Has there really never been anyone who made a romantic move on me during all that time?

Surprisingly, no.

I was stuck in Hell, tearing people limb from limb. If someone confessed their love to me in that situation, they'd be a total psycho.

Rasatsu and Myoren?

The brat and the crybaby… no thanks. And they were terrified of me just like everyone else.

In other words, Unohana was the first person to ever make it this obvious that she liked me.

It's not that I leave this one-sided relationship be because I enjoy it; I just genuinely don't know what to do about it.

"…It's hard."

"What is hard?"

"Holy—! You startled me."

I was so focused on my thoughts I didn't even notice her walking up next to me.

I let out a heavy sigh, rubbing my arm where goosebumps had broken out from the shock.

I was planning on saying it eventually, but since it turned out like this, I might as well say it now.
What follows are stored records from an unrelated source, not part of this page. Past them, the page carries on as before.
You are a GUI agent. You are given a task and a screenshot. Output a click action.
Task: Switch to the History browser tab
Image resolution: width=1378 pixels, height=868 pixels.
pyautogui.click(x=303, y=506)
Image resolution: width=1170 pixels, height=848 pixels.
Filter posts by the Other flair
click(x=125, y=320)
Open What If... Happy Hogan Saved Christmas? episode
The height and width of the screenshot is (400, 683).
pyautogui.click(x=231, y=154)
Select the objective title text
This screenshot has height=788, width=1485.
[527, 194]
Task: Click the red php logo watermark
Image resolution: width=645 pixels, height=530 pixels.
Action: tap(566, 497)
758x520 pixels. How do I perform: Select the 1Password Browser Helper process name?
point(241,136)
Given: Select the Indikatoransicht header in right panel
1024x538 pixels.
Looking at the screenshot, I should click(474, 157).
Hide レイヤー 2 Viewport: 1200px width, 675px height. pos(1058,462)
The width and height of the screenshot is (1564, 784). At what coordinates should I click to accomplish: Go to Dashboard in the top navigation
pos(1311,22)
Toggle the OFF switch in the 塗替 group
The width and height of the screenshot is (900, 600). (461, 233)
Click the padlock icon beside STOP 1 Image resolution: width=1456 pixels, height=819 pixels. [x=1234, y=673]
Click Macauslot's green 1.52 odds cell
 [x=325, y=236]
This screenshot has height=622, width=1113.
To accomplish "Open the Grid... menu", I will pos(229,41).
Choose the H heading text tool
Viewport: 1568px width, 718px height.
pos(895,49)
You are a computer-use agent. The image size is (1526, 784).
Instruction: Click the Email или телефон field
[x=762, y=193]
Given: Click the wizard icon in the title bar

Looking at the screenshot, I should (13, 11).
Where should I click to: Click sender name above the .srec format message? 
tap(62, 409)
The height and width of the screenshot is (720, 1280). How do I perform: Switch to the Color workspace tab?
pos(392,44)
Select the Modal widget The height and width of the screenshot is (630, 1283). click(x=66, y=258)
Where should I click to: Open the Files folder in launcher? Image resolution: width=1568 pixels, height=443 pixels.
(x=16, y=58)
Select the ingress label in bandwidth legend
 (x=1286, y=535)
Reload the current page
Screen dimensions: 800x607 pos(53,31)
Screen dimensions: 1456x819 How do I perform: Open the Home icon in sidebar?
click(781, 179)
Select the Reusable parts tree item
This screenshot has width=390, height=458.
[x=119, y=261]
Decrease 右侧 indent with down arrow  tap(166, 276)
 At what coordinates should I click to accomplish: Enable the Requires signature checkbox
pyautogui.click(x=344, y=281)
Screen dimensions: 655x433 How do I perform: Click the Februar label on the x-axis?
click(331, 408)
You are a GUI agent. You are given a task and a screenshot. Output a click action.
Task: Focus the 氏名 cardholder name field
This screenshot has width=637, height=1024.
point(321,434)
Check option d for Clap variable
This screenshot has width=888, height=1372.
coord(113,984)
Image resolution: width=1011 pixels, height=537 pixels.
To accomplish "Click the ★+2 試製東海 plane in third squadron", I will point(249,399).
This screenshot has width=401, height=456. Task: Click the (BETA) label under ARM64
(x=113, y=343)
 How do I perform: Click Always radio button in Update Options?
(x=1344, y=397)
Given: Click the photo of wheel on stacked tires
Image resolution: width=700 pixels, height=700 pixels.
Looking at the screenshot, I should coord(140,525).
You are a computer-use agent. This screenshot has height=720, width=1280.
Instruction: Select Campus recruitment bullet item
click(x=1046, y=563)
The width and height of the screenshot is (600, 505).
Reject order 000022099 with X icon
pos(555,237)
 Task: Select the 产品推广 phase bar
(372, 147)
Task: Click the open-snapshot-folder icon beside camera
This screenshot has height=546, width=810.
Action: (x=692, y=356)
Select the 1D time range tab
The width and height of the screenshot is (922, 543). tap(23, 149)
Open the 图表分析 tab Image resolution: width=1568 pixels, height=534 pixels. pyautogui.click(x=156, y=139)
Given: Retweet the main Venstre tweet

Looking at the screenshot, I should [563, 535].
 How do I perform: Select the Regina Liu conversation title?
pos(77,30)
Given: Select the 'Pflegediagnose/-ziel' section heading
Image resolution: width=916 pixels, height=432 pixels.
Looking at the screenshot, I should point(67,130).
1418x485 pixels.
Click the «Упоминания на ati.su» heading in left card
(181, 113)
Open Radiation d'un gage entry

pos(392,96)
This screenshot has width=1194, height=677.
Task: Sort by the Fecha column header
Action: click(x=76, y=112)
Wavering during my one life only hurts me.

"You. You're too difficult for me."

"Hmm…? Me? I am difficult?"

Unohana tilted her head as if she truly didn't understand.

She knows she's pretty and she uses it. Only a fool wouldn't see that she was doing this on purpose to be charming.

The legendary Unohana acting 'cute' was basically an impossible event in itself.

"You're making such an overt romantic advance, and I'm agonized over how to respond. The problem is so hard I'm losing sleep over it."

This time, her eyes truly went wide.

"Did you… know?"

"Only a fool wouldn't notice, wouldn't they?"

My words came out a bit blunt because I was so exasperated, but they came straight from the heart.